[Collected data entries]
=-=-=
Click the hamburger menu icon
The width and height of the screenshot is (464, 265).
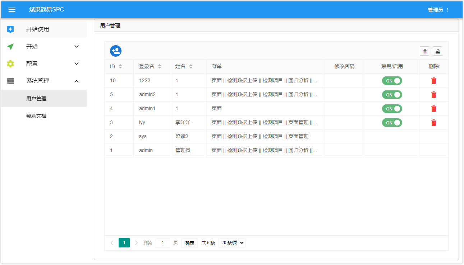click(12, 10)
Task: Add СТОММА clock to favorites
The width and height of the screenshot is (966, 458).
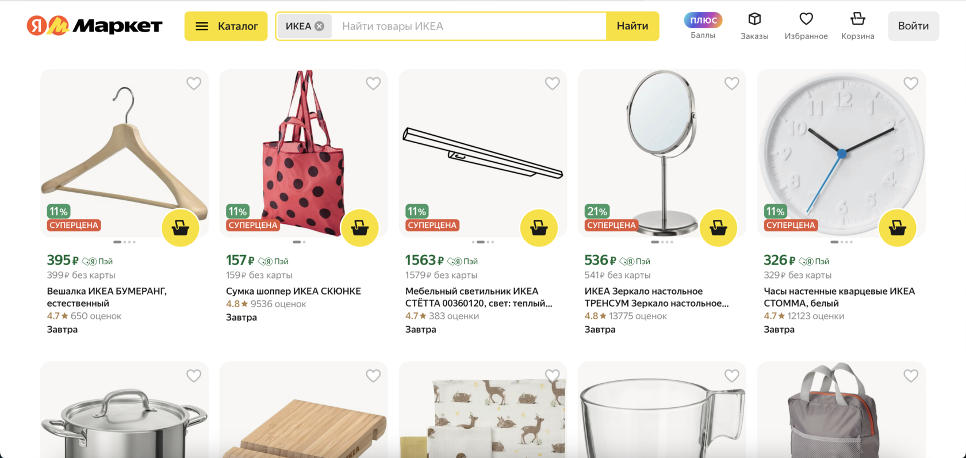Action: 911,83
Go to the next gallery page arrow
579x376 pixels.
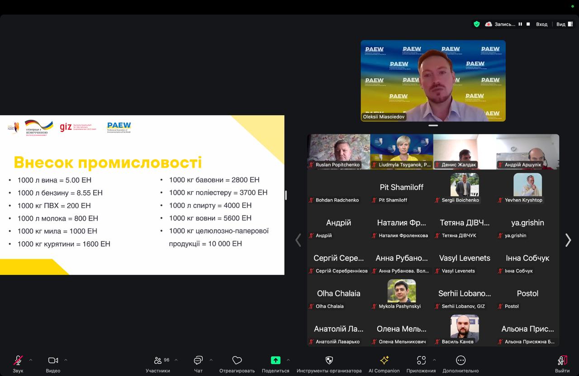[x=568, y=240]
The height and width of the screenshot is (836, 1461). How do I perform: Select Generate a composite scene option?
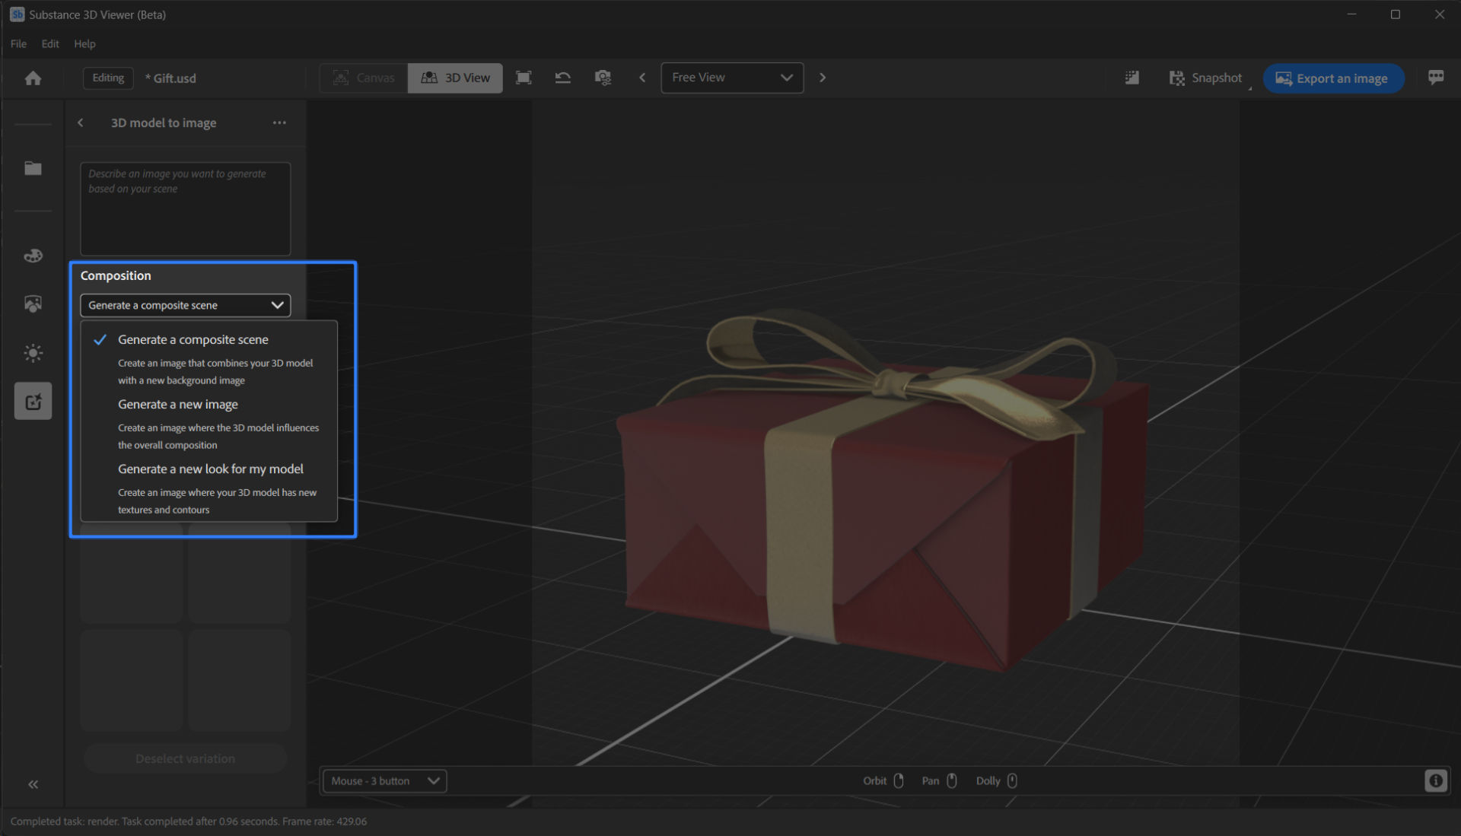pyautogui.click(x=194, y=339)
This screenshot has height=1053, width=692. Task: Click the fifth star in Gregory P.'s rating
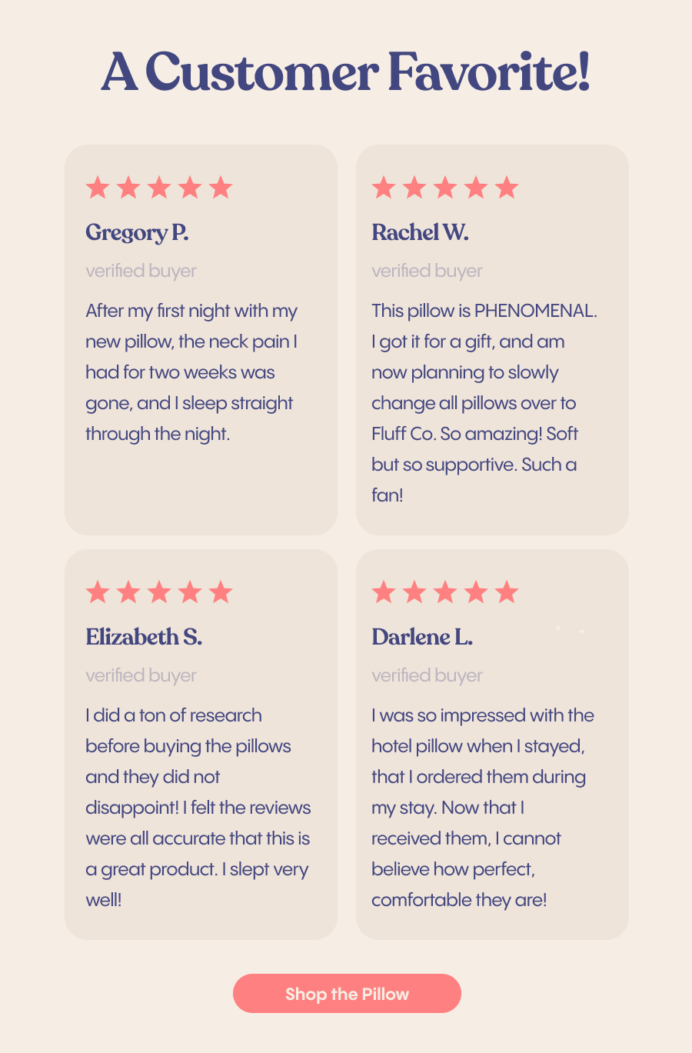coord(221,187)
=-=-=
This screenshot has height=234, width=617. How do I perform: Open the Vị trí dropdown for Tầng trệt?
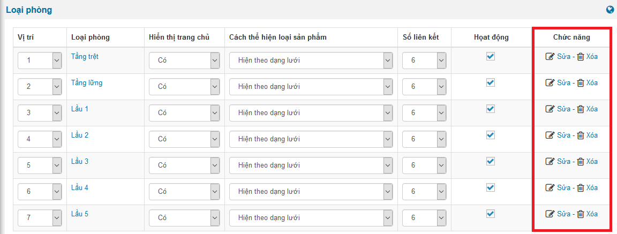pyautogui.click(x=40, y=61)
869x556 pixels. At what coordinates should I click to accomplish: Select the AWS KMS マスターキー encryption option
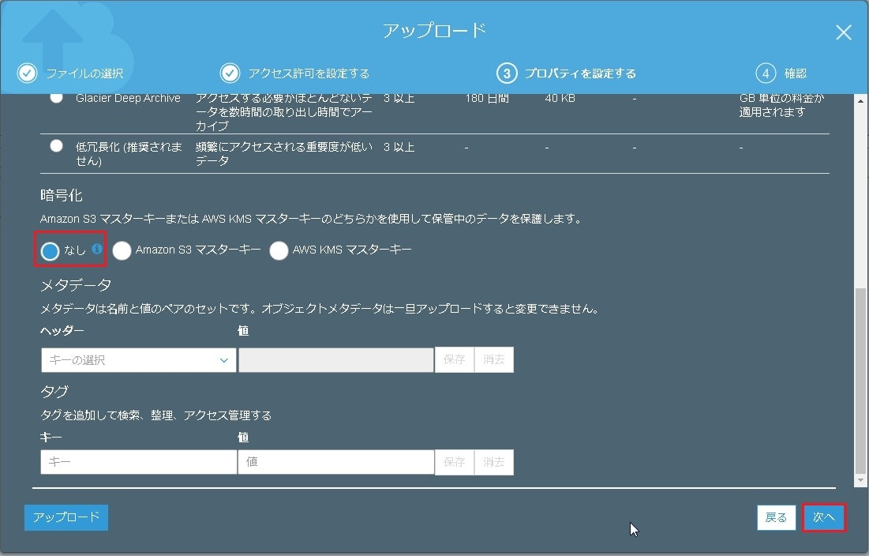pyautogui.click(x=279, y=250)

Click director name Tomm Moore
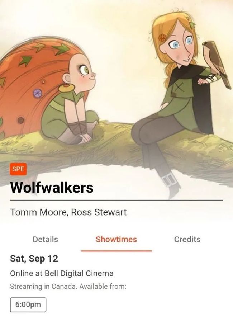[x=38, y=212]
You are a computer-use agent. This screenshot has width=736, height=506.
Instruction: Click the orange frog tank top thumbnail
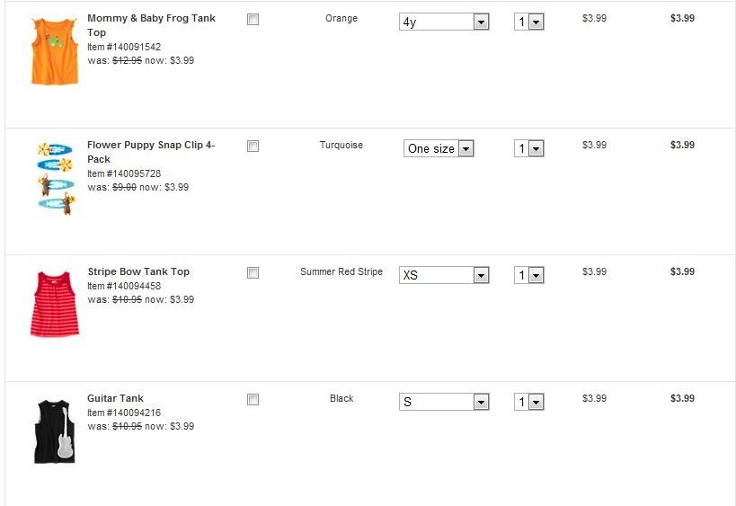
=-=-=
● Work to complete
Because only one stretch of the records is wanted, please output the lines from the one holding "Click director name Tomm Moore" through the one holding "Instruction: Click the" exactly, both included, and leave every picture out.

● Solution for this problem
Click director name Tomm Moore
[x=38, y=212]
You are a computer-use agent. This screenshot has width=736, height=506.
Instruction: Click the orange frog tank top thumbnail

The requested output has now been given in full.